Grandma talks to Gordy, asks him what the hell he thought he was doing, and tells him just to leave William alone. She also tells him that William’s mother is overprotective and that she pretty much just thinks Gordy made an honest mistake. I LOVE GRANDMA. Gordy lost his bff and it’s very sad. but then - Donny comes home! only it’s not Donny, it’s a changed Donny who, you know, has seen dead people and body parts in places where body parts should not be. this scares Gordy shitless, after it pisses him off. all Donny wants to do is drink and sleep. oh, and Daddy is on his way, according to June. great! ABD makes everything so fun. Gordy and Donny sit outside talking shit about CBM and discussing the war.
ABD has finally arrived.. in the middle of the night. Gordy is the only one who sees he and CBM basically fuck in the car. when he comes down for breakfast the next morning, it’s like one big crappy family. ABD feeds lines of bullshit to the kids like cocaine to Lindsay Lohan, and like her, they all just gobble it up. he plays this nice guy pretty well for like, a few hours. Gordy refuses a gift from his ABD and it passes nicely. Gordy runs off to tell Donny the awesome news about ABD being in town. Donny pretty much just rolls his eyes and thinks of his whole family as batshit. He’s basically right.

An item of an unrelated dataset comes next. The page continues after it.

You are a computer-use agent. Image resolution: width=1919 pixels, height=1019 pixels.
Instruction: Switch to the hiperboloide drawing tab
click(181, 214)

Dinnertime! ABD starts off nicely by dissing Stuart. Not getting the standing ovation that he thinks he deserves, ABD throws more insults in Stu’s direction until Donny shuts him up. Grandma asks - nicely! - for ABD to put out his goddamned cigarette at the table because it’s disgusting, and he gets mad. so Grandma does the awesome thing and throws it in a pan of water, then out into the yard. you just knowwwwww that ABD is going to explode here in a minute, and it happens when June knocks over her milk. HE KNUCKLES HER IN THE HEAD. HELLO. DIE. everyone screams, cries, cusses, oh it’s like my family Thanksgivings. CBM blames Grandma; everyone else blames ABD. Donny just up and leaves the table. Gordy is just done with all of this bullshit and decides to hell with these people. go Gordy! he goes searching in ABD’s truck for liquor, and he gets caught (after he snags some Camels - hee!) ABD pops him pretty good, and June finds out. he has also been a complete asshole to June, so he is even more on my shit list.

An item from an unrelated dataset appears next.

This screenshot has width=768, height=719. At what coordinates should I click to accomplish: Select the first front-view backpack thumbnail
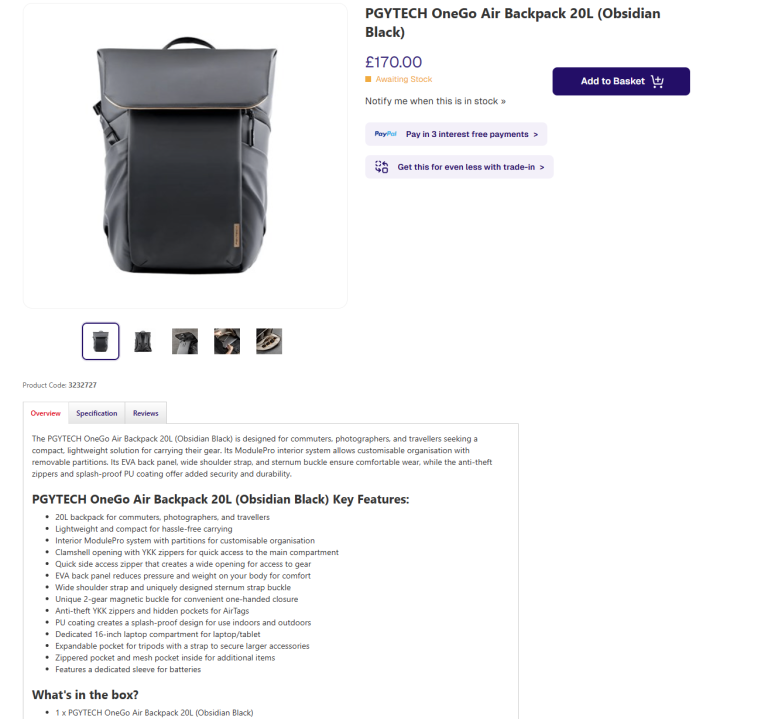[x=100, y=341]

The next day, June and Gordy decide that they are not going to California and they are staying with Grandma. ABD throws a fit and disowns them, but they stay strong. CBM seems not to care and says some horrible things about Gordy. man, she’s a bitch. Gordy gets pissy because he thinks Grandma loves June more than him, but she sets him straight. I love Grandma! and it’s V-J Day! while Grandma boohoohoos over dropping the a-bomb, Gordy, June, and Donny celebrate with firepower!

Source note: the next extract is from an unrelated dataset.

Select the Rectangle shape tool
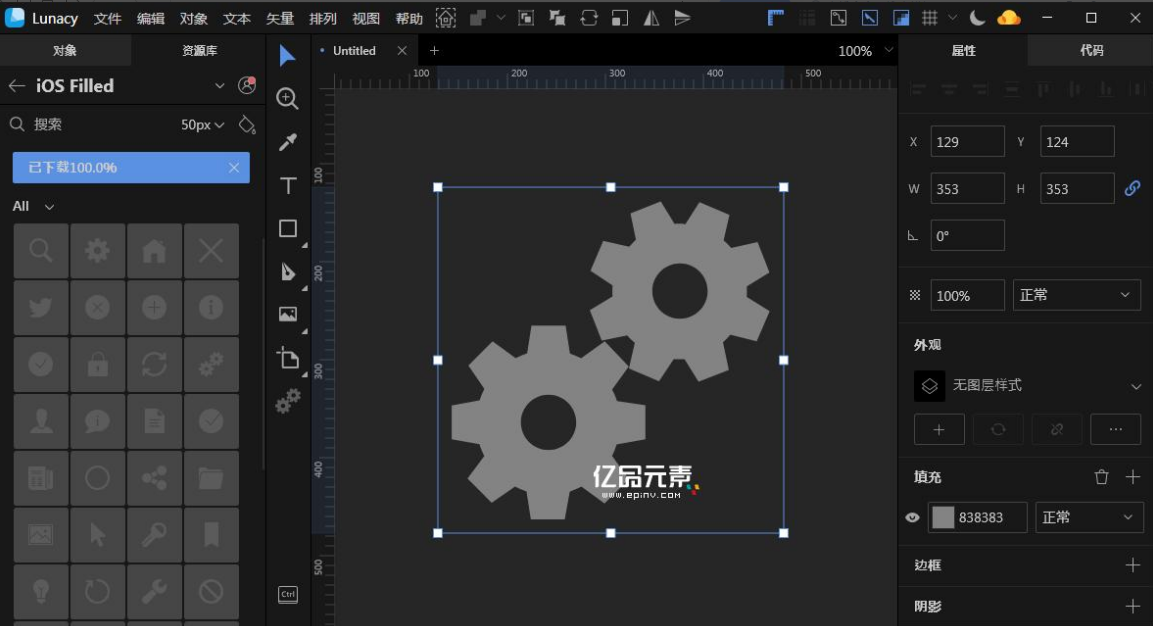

Gordy confesses to Grandma that he wanted to hit William that day that he stupidly tried to force him to walk. Grandma explains to him that it’s our actions, not our thoughts, that make us who we are - and he didn’t hit William, did he? that alone makes him stronger than ABD. I.LOVE.GRANDMA! Grandma tells Gordy that Langerman did some stupid shit and is reform school. Aw, things are looking up for Gordy! and look! William’s back and can walk with crutches! miracles, I tell you. goddamned miracles. William’s mother is actually cordial to Gordy and, for once, Gordy found a place he can call home. awwwwwwwwwwww. until the sequel to this one.